Il n’y a rien d’élitiste à apprendre une langue…
Vigdis Herrera
À mes yeux, à partir du moment où l’on transmet une passion, qu’on a envie de partager et d’apprendre, quelle que soit notre origine, nos difficultés et nos particularités, on doit pouvoir avoir accès à ce savoir. Il n’y a rien d’élitiste à apprendre une langue et c’est pour ça aussi qu’on a créé la société, parce que c’était un message qu’on voulait faire passer, qui nous semblait très important : « Quand on veut, on peut. »
Avez-vous été accompagnés ?
En 2018, nous avons rejoint le BIC de Montpellier et un accélérateur qui s’appelle WeSprint toujours sur Montpellier, deux ans après la création de la société. Au moment où on s’est dit : « On s’éclate à faire ça, quittons nos emplois respectifs et lançons-nous à fond dans la société. »
L’avantage était d’apprendre, de se professionnaliser, de découvrir le métier d’entrepreneur qui n’était pas encore le nôtre, et de rencontrer des gens. Et puis d’apprendre de ces gens qui nous entourent, des expériences des uns et des autres, et c’est un excellent choix qu’on a fait à cette époque, qu’on ne regrette pas un instant.
Vous êtes en pleine levée de fonds, en quoi cela consiste ?
Une levée de fonds consiste à aller convaincre des investisseurs qui partagent nos valeurs – parce que c’est important – étant donné qu’on va céder une partie de notre société aux investisseurs en échange d’une certaine somme d’argent.
Il faut aller trouver les bonnes personnes, les convaincre, matcher et voir si, sur les prochaines années, on va être absolument d’accord sur le développement de l’outil que nous contrôlions jusqu’à présent seuls.
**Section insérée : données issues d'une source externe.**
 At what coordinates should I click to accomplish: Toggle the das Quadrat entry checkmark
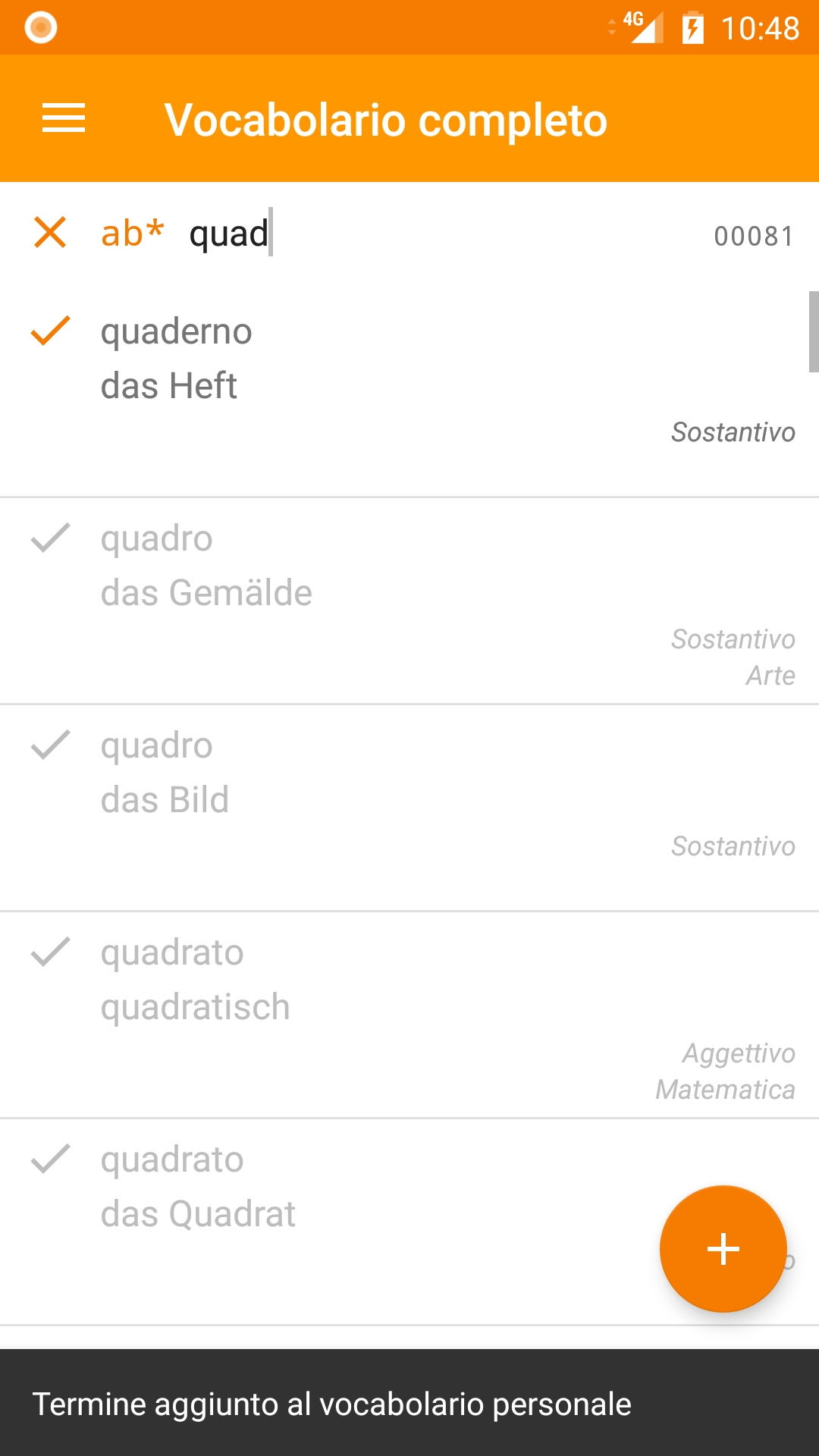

Et ça, c’est quand même une étape assez difficile parce que cela veut dire qu’on laisse notre bébé grandir et d’autres personnes en prendre possession, prendre des décisions à son sujet, on est beaucoup moins dans le contrôle de ce qu’on faisait jusqu’à présent.
Des conseils pour lancer un projet ?
La chose la plus essentielle c’est de croire en vous, de croire en ce que vous avez à défendre, ce que vous créez.
Vigdis Herrera
Toutes les personnes qui vous diront que ce n’est pas possible et qui vous expliqueront par A+B que ça ne l’est pas, c’est leur limite. Cela fait partie de leurs limites à eux et ils ont peut-être de bonnes raisons de les avoir, mais ce n’est pas une raison d’en faire les vôtres. Et ça, c’est très important pour moi, la chose la plus essentielle c’est de croire en vous, de croire en ce que vous avez à défendre, ce que vous créez et puis vous entourer des personnes qui vont être en mesure de croire autant en vous que vous-même.
J’ai beaucoup entendu que c’était plus difficile quand on était une femme, une mère, pourtant mon principal moteur ce sont mes enfants. Je n’imagine pas un seul instant que j’aurais réussi à faire ça si ils n’avaient pas été là.